Tuesday, April 11 - Day 5
We “woke up” (I didn’t really sleep) and ate our crappy pre-ordered hotel breakfast with crappy coffee to match. We met the people with whom we would be going to Tikal with: a family comprised of a father with an English accent, and two sons (Will and James). They lived in Davis, CA. We got into the van, drove to the border of Belize/Guatemala, went through immigration, switched vans, got a new driver, and drove for 2 hours on the world’s worst road to Tikal. The scenery was kind beautiful, but devastating: definitely the poorest area either of us has ever seen in our lives. We arrived at the entrance of Tikal where the driver receives a paper with the time stamped on it. From that moment, the vehicle has 20 minutes MINIMUM (yes, minimum) to arrive at the parking area. This is to ensure that nobody drives too fast in this protected area. It is home to many wild animals, including jaguars. If you take less than 20 minutes to arrive from the front entrance to parking, you are not allowed in.
So Tikal was the capital of the Mayan civilization.

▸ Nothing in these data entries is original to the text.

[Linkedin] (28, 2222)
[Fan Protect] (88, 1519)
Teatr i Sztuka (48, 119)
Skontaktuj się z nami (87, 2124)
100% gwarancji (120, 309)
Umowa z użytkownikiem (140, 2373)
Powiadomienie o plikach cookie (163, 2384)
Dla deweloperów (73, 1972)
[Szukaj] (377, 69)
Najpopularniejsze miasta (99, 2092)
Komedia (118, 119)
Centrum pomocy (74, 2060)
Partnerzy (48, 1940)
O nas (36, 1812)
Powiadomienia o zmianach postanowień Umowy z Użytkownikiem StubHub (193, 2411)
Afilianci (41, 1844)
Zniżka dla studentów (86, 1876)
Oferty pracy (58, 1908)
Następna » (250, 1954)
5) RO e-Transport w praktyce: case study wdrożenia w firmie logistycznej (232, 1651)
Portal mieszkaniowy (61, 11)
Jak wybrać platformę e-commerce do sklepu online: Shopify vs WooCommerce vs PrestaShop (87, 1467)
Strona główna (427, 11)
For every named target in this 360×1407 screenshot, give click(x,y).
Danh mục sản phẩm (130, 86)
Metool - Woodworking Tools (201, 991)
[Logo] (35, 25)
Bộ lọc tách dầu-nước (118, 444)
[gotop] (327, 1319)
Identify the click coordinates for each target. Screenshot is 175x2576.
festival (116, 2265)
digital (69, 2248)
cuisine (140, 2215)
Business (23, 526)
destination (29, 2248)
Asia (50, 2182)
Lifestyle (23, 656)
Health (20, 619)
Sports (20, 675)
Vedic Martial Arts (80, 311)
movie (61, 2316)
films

It is located in a protected area that is bigger than the entire country of Belize (which actually isn’t saying much seeing as though Belize is the size of my living room). We met our guide, Walter, who was the most amazing tour guide we have ever had for anything anywhere. He was incredibly knowledgeable. From the amount and depth of information he had, he could easily have had a PhD. He had been to Chicago for the sole purpose of seeing an ancient Mayan text at the Newbery Library. I am not going to go into all the ruins we saw and learned about in Tikal as it would take days. I will say that it was incredibly HOT. After the tour, which ended at about 2:00, we ate a lunch of grilled chicken and rice. We got back in the van and headed back towards Belize. We stopped at a gift shop where I bought a set of placemats and napkins for our house (fascinating, I know). We returned to the hotel, swam, and relaxed. We tried to find a restaurant called Café Sol, but it was nowhere to be found. It probably would have helped if the restaurant had an address. (While driving around trying to find the restaurant, we saw what we dreaded ever seeing: MS13 graffiti). We ended up eating at a place called Hannah’s where the same waitress who waited on us the first night we ate at our hotel (when I discovered sour sap ice cream) waited on us again. This was odd because she didn’t even work at our hotel! The manager just needed extra help that night, and she was available. Go figure.